* _What the task requires_:
Check each line of the material for the string "above", and copy the lines that have it.
┄┄┄┄┄┄┄┄┄┄┄┄┄┄┄┄┄┄┄┄
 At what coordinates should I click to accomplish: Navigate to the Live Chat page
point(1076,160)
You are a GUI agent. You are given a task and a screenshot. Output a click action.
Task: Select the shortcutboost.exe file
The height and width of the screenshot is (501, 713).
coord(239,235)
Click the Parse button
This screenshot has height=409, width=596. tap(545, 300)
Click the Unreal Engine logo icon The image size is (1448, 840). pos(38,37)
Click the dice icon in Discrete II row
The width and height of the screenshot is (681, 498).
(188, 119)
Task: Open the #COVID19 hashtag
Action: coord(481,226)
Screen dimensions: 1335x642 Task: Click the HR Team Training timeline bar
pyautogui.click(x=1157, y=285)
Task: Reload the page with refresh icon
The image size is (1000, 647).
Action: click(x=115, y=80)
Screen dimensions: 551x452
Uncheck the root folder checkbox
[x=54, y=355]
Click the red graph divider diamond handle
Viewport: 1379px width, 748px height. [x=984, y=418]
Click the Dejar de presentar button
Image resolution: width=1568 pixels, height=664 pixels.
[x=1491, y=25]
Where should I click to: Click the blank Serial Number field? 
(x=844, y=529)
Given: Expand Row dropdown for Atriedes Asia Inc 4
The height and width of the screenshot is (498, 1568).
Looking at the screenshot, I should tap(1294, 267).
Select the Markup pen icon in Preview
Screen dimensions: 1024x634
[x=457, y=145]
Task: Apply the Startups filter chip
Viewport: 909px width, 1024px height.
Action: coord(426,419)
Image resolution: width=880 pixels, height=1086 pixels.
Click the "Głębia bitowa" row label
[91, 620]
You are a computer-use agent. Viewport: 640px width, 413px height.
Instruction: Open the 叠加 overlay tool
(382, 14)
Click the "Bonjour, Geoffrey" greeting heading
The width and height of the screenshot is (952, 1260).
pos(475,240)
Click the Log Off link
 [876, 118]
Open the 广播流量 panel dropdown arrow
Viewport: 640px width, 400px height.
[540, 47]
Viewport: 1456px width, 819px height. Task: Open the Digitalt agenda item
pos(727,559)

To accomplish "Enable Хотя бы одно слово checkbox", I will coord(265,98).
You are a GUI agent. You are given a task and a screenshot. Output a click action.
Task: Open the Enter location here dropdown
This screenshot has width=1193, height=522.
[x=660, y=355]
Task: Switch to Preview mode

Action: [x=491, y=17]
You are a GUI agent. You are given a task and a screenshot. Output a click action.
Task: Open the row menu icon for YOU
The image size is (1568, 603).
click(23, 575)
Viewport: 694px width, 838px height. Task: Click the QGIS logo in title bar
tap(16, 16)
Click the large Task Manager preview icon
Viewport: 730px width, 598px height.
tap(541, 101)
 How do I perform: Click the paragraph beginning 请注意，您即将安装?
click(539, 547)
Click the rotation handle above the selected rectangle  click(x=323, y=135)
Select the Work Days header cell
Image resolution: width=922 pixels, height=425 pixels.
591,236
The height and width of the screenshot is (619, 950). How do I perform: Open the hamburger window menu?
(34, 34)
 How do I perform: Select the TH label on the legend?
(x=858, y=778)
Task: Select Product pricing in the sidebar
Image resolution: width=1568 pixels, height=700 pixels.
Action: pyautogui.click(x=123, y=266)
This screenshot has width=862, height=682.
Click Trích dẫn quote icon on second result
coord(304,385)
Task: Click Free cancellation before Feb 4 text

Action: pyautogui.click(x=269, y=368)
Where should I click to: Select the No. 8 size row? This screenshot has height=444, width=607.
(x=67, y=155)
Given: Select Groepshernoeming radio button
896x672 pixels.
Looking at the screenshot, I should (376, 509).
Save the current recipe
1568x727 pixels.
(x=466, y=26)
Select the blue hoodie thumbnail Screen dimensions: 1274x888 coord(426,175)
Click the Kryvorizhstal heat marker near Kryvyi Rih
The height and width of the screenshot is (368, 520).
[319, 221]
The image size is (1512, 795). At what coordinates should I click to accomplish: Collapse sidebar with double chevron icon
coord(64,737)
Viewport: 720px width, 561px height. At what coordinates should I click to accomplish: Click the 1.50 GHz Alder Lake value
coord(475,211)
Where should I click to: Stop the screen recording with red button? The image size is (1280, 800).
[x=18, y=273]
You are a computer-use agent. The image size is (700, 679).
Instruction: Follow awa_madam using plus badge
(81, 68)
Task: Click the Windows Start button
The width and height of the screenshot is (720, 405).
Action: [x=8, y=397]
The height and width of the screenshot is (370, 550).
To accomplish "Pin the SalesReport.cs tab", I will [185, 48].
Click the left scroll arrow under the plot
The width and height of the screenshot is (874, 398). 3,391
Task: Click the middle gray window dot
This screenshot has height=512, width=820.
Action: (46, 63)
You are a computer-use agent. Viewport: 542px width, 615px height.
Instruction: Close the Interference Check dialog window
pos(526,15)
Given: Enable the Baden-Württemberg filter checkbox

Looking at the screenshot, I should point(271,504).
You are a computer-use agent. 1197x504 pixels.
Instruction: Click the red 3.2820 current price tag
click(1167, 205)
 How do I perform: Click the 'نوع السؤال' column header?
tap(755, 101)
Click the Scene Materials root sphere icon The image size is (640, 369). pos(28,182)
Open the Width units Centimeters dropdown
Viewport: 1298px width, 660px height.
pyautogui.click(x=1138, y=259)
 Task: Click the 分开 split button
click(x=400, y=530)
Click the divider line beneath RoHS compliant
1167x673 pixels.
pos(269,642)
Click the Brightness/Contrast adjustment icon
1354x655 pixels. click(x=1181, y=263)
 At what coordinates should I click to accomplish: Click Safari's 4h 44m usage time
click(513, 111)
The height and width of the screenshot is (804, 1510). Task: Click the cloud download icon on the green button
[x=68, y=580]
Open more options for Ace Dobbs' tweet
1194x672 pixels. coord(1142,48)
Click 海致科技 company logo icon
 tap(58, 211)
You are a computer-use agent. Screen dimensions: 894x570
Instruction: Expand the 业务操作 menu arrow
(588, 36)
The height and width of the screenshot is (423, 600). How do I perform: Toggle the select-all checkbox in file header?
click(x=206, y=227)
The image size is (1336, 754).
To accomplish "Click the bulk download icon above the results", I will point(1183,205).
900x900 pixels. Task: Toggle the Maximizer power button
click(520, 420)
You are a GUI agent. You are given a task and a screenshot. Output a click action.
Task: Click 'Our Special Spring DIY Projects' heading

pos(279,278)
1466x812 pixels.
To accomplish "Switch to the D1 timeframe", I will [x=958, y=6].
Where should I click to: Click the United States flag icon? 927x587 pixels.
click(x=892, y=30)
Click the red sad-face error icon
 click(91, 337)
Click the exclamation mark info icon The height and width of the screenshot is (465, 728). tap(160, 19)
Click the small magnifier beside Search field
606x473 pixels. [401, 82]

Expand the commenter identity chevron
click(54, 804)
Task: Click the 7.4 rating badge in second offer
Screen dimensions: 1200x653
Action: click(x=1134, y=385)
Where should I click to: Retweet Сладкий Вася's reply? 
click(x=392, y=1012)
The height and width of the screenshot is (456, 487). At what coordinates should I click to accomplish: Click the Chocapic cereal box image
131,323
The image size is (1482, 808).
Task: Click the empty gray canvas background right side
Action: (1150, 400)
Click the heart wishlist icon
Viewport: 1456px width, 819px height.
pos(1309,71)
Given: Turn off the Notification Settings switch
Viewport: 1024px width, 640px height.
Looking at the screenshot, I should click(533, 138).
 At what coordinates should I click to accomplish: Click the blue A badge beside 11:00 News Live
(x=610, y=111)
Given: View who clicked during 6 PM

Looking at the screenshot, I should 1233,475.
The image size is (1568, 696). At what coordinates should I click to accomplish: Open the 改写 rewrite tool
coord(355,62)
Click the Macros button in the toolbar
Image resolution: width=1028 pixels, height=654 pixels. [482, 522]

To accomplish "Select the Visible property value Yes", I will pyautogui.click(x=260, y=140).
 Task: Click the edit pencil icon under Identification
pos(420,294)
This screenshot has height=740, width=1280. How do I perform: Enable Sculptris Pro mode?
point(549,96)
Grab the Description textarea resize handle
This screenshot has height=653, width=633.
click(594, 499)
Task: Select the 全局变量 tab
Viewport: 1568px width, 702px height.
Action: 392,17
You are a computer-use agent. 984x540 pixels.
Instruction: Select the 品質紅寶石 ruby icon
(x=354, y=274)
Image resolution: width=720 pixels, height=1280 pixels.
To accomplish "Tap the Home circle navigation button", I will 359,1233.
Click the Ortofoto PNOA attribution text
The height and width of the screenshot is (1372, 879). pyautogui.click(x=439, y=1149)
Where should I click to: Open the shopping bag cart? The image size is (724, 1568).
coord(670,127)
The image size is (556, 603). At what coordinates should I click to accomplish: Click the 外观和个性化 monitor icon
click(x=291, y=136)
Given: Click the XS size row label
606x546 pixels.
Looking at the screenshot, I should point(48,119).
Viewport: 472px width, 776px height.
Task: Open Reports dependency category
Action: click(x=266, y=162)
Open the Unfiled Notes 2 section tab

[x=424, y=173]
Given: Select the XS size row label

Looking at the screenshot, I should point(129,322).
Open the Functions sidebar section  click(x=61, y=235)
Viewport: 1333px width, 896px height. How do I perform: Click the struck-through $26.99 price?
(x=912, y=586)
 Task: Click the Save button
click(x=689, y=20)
┄┄┄┄┄┄┄┄┄┄┄┄┄┄┄┄┄┄┄┄
* _Exercise answer_:
Click the rotation handle above the selected rectangle  click(x=323, y=135)
To accomplish "Click the bulk download icon above the results", I will point(1183,205).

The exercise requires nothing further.